Casting a fresh eye on the Tuam controversy

IRELAND
Irish Times

Kathy Sheridan

Wed, Jun 18, 2014

A visit from the sincerely unloved parish priest was the last thing we needed after a hellish winter’s night holding a bellowing, colicky newborn by her armpits to quell the pain. I cowered nearby while my husband diverted him. But the sonorous voice travelled over several rooms: “There’s nothing as evil as an evil woman,” he boomed, about a case that was making the papers at the time.

His next visit was to acknowledge the birth of a second girl-child. In the bafflingly long, uncomfortable silence, he peeled an orange before heading for the door, signing off with a prayerful: “Ah shur mebbe it’ll be a little boy the next time.”

Yes, I have baggage where the institutional church is concerned. Most of us do, back through multiple generations. Vile misogyny is only the half of it. But as the media gallops away on another Dan Brown- style Angels and Demons blockbuster, it is all starting to sound a little too convenient.

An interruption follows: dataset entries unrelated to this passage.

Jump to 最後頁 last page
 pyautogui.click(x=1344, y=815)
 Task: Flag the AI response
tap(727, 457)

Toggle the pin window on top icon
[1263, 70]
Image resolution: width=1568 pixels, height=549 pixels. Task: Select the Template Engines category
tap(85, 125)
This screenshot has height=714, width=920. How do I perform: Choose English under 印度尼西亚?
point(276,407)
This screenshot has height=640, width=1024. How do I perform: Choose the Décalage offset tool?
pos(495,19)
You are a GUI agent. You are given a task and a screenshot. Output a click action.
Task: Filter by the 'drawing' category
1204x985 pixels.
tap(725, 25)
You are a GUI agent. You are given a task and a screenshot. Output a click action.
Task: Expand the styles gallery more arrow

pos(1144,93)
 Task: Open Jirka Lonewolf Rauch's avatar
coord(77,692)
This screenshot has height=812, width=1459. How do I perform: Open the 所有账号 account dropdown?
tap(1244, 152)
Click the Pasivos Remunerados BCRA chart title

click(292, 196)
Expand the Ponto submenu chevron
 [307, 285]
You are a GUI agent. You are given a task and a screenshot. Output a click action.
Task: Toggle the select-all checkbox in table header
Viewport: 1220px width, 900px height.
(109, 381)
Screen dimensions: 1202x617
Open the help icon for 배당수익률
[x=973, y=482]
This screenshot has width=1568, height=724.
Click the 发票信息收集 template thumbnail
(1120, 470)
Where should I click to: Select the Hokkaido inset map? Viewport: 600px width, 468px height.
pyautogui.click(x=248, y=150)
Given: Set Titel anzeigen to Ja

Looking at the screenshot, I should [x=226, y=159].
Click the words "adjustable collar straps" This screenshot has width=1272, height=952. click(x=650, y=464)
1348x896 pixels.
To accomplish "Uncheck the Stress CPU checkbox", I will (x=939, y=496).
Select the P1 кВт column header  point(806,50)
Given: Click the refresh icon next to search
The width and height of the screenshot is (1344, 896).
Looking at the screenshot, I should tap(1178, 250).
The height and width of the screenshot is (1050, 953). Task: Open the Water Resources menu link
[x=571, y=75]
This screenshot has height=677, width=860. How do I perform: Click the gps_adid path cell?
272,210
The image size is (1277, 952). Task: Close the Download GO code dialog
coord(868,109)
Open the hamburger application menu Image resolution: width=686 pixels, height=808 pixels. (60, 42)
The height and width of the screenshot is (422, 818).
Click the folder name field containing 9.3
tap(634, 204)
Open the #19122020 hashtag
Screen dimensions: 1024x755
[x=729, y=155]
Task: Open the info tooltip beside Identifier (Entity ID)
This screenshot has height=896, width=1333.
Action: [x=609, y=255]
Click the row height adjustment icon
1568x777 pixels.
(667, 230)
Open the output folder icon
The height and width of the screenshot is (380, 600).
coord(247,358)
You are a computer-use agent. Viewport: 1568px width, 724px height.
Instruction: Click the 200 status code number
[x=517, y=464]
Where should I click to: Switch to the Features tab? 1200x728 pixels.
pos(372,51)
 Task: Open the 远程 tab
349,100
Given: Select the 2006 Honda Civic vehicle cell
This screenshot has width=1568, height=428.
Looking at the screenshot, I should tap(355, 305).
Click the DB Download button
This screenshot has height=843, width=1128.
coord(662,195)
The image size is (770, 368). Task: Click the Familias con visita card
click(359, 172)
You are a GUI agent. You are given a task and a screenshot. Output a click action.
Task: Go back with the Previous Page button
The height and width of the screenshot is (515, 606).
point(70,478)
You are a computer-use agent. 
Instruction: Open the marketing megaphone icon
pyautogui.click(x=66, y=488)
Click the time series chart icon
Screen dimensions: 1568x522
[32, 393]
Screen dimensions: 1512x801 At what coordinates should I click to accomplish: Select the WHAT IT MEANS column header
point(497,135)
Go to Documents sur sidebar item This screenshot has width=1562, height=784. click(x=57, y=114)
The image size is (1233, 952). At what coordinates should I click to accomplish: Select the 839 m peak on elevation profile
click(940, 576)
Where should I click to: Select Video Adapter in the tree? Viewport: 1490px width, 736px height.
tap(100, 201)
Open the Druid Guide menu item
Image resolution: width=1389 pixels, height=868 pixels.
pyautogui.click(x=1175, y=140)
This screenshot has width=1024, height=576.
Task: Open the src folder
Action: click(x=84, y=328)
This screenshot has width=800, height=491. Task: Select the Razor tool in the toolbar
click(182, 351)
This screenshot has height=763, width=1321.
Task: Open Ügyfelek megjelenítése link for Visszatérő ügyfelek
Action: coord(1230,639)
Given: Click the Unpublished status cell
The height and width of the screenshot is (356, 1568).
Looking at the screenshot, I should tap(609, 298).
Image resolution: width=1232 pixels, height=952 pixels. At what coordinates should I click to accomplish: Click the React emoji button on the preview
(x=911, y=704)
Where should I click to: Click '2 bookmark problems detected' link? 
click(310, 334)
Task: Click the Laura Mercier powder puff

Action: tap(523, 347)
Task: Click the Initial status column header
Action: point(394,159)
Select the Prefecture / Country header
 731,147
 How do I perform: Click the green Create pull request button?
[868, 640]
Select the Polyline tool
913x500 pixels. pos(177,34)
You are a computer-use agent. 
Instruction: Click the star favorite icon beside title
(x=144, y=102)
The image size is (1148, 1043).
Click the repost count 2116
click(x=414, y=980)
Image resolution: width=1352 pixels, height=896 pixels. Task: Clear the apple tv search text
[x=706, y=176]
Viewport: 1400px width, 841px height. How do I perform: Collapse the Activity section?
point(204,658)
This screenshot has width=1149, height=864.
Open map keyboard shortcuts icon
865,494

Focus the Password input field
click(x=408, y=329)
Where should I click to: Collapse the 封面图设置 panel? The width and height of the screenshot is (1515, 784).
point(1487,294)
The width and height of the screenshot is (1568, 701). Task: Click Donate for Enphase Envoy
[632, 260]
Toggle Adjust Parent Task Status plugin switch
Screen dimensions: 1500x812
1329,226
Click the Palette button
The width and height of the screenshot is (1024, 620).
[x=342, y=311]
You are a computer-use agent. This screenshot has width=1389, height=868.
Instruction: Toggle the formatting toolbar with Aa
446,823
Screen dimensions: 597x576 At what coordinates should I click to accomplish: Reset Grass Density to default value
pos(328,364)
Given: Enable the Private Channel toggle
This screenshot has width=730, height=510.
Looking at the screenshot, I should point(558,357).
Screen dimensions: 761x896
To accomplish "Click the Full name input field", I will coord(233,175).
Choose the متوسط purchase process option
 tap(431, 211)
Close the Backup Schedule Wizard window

When the kneejerk response to honest reporters or objective historians is a snorted “the cover-up begins”; when it requires real bravery to mildly suggest that perhaps critics might look at historical context, it starts to look a lot like bullying. To see this directed at Irish Times journalists – usually unfairly cast as the cheerleaders of the anti-church regiments – is almost amusing. Is it possible to ask for reflection without risking condemnation as a fellow-traveller?